Work required: Rewrite the listing from its first line through the line containing "click(284, 343)", renaming "Repeater tab" to "Proxy tab" and leaving everything else unchanged.

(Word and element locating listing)

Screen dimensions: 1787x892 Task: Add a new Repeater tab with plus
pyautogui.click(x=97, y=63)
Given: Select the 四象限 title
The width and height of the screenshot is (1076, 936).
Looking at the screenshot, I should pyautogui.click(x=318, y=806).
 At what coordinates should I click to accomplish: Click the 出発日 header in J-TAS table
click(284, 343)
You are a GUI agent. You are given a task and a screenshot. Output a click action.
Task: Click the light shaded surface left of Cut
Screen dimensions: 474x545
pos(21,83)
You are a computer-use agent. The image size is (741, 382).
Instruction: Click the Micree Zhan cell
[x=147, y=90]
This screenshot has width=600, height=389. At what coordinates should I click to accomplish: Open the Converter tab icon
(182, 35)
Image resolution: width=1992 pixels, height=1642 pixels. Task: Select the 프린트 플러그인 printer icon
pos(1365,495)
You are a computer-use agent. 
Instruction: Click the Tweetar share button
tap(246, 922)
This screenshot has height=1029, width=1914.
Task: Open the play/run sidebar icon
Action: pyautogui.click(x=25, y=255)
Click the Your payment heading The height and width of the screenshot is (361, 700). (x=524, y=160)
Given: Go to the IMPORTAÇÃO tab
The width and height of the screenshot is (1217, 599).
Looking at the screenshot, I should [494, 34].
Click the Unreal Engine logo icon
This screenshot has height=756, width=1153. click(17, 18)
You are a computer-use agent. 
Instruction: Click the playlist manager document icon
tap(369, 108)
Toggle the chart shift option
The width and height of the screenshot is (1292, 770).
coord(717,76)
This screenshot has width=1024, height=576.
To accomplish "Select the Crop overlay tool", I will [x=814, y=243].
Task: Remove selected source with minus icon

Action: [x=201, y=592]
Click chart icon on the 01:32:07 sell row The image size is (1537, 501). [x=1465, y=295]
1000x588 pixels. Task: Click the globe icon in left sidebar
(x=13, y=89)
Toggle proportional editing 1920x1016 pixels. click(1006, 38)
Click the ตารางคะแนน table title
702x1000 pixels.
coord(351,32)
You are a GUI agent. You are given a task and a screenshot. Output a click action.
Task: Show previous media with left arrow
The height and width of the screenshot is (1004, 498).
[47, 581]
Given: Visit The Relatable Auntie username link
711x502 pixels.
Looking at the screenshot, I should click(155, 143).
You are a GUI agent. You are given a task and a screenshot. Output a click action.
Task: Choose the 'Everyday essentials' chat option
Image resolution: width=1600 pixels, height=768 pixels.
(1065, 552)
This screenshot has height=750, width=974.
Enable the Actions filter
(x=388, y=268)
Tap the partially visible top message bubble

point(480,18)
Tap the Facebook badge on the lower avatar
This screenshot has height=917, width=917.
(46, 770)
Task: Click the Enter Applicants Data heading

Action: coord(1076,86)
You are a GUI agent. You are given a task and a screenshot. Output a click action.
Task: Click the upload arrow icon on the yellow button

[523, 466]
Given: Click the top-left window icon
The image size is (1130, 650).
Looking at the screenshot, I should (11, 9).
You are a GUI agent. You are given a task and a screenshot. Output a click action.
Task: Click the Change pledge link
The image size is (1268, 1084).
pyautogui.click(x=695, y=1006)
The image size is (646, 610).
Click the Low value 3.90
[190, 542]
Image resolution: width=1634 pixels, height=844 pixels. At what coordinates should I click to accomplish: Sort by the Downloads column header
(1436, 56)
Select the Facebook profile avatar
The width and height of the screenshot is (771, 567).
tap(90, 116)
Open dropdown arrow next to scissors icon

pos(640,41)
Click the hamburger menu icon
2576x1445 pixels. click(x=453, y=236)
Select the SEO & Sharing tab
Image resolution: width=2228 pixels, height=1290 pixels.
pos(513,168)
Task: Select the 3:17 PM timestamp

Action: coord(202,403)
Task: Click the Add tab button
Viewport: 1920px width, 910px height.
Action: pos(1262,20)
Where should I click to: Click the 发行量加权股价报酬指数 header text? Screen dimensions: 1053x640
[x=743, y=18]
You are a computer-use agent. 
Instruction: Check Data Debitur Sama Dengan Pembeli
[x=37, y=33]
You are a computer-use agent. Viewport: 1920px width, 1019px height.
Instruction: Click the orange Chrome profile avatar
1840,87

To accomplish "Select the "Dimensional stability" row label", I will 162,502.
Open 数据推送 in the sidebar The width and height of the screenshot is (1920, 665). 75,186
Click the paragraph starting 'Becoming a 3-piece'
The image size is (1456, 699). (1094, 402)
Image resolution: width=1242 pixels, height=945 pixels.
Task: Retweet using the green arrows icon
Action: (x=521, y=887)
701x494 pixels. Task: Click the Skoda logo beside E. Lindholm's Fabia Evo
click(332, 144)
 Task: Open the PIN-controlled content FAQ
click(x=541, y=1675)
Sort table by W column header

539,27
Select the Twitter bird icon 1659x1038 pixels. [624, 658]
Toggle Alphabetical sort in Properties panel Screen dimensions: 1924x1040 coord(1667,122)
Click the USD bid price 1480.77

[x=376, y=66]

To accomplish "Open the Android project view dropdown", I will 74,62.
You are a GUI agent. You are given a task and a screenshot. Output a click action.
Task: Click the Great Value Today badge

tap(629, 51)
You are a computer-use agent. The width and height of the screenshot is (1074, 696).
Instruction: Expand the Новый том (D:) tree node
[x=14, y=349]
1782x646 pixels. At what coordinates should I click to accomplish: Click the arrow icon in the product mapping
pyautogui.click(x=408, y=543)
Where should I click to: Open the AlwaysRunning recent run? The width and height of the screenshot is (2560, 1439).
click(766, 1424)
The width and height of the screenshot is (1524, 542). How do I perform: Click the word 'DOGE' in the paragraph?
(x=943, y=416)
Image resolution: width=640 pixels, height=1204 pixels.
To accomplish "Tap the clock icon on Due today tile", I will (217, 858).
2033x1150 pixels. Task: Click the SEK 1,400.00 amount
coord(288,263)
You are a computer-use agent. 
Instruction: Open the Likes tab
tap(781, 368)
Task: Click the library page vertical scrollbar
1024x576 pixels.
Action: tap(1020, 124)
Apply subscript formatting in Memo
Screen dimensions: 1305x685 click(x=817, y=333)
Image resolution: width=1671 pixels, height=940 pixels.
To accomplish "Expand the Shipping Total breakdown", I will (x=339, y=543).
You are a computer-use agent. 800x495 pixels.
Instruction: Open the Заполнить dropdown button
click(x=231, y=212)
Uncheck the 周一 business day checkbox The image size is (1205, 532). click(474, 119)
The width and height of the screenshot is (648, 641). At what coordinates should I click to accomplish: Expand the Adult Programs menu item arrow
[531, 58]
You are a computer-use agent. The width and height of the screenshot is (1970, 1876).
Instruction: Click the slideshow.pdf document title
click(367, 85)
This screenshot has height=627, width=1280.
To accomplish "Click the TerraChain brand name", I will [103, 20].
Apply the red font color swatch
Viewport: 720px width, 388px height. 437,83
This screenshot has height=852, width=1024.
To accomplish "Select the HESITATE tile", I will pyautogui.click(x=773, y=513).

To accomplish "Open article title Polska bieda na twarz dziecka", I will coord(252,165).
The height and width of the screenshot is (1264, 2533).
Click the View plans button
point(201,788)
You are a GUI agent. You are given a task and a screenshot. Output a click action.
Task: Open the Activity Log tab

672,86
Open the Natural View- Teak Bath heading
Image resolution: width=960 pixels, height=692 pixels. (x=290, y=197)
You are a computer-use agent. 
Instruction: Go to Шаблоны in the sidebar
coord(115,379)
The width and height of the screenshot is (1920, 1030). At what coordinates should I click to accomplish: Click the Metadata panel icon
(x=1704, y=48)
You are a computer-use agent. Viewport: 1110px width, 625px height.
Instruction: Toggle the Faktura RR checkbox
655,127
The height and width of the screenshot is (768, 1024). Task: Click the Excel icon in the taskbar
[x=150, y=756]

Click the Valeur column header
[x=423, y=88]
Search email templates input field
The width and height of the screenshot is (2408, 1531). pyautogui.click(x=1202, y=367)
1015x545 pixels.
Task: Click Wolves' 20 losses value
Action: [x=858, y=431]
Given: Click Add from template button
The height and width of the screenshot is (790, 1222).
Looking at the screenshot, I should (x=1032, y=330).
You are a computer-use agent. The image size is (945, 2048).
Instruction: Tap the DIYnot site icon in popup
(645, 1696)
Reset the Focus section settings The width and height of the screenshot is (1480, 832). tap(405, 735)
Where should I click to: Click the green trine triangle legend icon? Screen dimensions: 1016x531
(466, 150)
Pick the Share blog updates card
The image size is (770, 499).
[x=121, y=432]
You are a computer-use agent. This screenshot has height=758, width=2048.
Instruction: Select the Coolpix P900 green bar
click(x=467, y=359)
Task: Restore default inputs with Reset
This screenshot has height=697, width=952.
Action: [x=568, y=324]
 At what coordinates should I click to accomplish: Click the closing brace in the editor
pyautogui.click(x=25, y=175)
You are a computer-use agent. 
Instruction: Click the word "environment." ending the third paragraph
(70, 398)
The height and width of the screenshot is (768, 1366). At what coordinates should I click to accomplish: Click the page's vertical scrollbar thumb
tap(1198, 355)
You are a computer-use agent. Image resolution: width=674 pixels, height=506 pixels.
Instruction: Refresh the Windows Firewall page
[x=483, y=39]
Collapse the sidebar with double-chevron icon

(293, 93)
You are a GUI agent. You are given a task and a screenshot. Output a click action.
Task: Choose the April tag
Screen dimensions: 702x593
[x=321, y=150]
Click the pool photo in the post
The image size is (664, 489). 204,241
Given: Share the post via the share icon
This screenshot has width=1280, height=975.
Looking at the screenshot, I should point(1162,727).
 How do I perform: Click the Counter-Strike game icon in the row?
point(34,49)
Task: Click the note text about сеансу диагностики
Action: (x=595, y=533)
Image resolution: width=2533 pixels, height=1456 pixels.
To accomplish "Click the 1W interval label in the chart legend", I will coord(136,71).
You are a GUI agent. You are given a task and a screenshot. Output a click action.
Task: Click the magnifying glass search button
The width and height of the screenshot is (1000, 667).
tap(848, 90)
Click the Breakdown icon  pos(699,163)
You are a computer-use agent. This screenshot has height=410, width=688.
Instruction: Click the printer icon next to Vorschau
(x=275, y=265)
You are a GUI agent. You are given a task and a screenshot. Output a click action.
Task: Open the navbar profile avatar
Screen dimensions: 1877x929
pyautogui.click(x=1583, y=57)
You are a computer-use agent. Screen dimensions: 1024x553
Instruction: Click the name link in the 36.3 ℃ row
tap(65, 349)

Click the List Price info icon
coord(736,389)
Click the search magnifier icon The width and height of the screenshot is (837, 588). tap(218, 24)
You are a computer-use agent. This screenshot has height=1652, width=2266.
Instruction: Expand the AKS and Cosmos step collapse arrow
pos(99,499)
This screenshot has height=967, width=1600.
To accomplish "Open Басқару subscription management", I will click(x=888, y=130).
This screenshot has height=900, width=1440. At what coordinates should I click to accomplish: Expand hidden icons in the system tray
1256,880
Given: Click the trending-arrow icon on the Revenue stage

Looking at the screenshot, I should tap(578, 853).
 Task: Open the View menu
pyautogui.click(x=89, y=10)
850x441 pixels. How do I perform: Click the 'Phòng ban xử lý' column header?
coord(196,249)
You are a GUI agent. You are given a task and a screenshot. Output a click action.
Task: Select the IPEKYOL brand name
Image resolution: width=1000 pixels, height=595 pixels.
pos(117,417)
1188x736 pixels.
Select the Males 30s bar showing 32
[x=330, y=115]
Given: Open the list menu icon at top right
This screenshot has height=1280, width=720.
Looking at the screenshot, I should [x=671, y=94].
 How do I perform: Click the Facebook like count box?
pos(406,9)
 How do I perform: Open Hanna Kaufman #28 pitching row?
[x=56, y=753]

Right answer:
Screen dimensions: 1787x892 Task: Add a new Proxy tab with plus
pyautogui.click(x=97, y=63)
Given: Select the 四象限 title
The width and height of the screenshot is (1076, 936).
Looking at the screenshot, I should pyautogui.click(x=318, y=806).
 At what coordinates should I click to accomplish: Click the 出発日 header in J-TAS table
click(284, 343)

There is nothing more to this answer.